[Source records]
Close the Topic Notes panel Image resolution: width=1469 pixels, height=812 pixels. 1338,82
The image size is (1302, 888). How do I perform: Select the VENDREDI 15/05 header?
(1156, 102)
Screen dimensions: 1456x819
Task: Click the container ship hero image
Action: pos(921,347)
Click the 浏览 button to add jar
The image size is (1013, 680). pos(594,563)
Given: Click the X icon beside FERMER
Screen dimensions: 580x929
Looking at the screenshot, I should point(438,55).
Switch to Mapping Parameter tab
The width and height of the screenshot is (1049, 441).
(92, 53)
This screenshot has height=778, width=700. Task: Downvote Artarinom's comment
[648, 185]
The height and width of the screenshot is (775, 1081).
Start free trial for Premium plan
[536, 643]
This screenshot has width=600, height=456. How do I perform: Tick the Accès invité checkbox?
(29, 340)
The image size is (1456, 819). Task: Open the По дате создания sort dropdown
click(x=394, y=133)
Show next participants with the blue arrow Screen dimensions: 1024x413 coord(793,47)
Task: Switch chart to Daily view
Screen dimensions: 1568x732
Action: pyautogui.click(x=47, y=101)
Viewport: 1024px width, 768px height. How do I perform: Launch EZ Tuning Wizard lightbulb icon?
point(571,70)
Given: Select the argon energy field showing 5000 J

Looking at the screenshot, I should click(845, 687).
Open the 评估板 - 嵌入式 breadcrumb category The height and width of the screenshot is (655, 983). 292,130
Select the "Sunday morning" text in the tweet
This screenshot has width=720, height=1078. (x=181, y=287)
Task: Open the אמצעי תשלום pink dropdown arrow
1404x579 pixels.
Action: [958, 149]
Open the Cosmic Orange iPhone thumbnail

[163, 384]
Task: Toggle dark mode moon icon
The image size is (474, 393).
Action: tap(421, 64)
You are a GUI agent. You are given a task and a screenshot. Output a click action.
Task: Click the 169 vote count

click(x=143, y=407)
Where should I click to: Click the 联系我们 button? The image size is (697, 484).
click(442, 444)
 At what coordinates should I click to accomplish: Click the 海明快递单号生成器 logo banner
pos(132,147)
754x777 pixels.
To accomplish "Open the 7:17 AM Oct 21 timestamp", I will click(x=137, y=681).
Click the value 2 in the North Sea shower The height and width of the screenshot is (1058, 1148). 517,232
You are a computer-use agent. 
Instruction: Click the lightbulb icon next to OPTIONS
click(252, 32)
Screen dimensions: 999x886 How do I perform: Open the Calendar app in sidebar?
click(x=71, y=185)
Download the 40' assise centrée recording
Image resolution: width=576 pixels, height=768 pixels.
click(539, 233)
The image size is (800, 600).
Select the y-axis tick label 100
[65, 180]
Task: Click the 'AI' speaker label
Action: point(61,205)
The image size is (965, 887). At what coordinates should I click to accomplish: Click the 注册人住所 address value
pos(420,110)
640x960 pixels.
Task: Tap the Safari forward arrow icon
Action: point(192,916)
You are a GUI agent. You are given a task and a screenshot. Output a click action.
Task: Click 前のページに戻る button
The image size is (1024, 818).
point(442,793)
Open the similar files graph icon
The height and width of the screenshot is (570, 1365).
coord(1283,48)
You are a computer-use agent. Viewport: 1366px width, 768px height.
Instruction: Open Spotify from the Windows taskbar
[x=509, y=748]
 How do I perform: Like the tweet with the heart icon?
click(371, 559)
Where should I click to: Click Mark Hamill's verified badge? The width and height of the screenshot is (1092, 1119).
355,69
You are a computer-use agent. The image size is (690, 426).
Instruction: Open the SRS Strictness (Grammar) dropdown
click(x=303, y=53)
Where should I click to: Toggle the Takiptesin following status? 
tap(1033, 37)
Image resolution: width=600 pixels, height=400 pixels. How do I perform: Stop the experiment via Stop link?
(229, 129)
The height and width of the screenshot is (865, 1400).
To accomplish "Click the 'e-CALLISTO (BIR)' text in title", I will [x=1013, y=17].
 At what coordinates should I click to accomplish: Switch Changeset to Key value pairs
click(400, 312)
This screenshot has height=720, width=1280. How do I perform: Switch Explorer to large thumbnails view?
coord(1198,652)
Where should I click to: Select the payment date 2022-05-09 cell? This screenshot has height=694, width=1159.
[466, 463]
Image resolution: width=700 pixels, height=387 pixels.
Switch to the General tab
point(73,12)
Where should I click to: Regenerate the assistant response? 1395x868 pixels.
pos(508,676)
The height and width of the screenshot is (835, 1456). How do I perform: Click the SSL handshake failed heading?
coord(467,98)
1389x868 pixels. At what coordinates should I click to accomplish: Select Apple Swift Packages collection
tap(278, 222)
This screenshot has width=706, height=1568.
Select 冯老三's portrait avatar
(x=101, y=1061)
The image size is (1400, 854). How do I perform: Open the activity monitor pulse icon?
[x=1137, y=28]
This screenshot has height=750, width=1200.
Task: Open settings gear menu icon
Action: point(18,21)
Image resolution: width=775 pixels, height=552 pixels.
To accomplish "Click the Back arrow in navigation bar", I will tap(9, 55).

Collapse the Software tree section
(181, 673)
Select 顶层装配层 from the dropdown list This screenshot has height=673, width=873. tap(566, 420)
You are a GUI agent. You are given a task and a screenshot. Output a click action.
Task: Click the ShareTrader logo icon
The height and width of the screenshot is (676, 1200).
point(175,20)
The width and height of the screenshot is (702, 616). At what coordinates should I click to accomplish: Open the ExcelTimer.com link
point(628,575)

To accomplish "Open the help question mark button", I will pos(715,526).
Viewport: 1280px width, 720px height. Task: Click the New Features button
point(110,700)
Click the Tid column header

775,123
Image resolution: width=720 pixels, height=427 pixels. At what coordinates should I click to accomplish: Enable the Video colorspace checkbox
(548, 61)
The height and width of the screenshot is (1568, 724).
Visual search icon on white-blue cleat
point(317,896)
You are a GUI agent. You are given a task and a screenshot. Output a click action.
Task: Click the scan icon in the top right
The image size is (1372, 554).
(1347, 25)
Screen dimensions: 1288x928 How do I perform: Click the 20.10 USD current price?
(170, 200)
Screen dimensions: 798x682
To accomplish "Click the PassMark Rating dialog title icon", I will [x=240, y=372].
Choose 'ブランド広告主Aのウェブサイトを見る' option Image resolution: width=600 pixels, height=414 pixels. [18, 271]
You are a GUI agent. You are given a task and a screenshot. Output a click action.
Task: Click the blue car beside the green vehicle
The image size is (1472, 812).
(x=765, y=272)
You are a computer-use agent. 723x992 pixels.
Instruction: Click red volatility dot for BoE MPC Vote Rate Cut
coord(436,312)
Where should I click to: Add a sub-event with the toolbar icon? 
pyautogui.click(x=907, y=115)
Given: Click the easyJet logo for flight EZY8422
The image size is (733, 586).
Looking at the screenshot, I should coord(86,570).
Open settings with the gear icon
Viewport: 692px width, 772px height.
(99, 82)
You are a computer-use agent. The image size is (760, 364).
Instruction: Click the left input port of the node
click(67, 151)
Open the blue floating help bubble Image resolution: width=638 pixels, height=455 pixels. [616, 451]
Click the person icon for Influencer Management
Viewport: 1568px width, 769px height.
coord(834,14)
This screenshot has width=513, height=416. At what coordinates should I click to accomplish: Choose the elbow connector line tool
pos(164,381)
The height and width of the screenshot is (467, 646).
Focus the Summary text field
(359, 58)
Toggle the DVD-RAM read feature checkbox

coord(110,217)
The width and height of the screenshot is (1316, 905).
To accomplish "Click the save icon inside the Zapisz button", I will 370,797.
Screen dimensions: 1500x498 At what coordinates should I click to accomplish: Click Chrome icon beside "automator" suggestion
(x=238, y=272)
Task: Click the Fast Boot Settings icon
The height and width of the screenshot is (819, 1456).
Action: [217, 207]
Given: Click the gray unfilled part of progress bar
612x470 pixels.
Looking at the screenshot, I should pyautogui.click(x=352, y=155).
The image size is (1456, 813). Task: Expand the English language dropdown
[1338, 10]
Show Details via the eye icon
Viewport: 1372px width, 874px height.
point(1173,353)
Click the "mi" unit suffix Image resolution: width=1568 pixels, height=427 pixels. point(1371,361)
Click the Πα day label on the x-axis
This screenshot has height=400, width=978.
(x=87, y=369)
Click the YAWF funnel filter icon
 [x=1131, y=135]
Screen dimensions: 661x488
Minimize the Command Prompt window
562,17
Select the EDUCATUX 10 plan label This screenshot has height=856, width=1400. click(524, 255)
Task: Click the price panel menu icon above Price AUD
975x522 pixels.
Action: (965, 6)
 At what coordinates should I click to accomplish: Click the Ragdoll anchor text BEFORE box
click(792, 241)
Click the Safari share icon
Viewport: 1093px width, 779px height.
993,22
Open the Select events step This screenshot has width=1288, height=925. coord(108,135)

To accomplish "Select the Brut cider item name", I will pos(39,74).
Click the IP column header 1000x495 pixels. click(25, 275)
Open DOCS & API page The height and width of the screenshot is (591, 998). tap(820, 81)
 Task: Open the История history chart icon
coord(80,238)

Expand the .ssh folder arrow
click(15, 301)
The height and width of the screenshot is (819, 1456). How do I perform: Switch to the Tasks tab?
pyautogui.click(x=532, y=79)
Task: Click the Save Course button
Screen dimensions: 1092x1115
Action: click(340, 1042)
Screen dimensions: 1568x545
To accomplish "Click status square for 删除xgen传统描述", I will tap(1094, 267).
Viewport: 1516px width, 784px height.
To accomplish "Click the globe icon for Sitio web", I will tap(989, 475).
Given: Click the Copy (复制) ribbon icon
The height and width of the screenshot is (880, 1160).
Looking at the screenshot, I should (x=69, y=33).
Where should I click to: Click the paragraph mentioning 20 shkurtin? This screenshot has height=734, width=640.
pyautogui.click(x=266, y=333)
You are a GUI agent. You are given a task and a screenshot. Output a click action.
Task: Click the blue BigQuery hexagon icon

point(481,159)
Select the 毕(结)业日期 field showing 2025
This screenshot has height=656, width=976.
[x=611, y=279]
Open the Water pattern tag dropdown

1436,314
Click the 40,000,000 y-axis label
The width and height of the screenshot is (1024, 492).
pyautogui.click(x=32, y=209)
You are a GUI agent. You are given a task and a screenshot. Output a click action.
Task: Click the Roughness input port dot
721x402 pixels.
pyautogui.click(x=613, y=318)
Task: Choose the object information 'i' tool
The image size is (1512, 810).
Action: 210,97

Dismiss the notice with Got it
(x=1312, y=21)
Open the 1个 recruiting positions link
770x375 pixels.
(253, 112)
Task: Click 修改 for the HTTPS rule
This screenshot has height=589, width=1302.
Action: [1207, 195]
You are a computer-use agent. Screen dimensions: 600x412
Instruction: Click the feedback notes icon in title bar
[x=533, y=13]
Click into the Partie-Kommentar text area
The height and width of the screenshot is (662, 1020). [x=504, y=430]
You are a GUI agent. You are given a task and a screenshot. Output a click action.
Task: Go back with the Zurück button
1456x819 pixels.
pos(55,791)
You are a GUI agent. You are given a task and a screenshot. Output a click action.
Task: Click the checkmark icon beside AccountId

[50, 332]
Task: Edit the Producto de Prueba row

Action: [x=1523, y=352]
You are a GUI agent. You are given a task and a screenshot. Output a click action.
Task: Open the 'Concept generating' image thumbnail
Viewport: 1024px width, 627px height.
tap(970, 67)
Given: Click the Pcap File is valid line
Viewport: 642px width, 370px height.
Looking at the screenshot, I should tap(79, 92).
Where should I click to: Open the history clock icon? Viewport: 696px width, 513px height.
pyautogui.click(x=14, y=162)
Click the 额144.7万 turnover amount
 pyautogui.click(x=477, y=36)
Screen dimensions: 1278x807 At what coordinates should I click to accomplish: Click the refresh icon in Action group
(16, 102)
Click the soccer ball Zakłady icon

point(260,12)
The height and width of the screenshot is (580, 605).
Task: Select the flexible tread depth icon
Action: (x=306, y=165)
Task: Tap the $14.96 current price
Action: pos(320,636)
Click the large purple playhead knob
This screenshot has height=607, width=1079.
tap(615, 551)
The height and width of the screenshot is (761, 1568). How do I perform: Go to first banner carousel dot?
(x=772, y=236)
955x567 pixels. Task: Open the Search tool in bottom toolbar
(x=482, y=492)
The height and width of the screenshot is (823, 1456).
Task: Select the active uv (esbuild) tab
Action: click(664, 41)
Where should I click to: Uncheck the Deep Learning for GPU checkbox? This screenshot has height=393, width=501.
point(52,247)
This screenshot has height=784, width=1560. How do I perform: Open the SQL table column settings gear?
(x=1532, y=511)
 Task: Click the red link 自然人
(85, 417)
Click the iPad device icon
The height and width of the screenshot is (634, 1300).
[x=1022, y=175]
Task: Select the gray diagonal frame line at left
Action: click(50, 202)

● **Task prompt**
Please gather every line of the items above that contains the word "chart" and copy each one out.

● **Result**
Task: Switch chart to Daily view
 Task: Open the История history chart icon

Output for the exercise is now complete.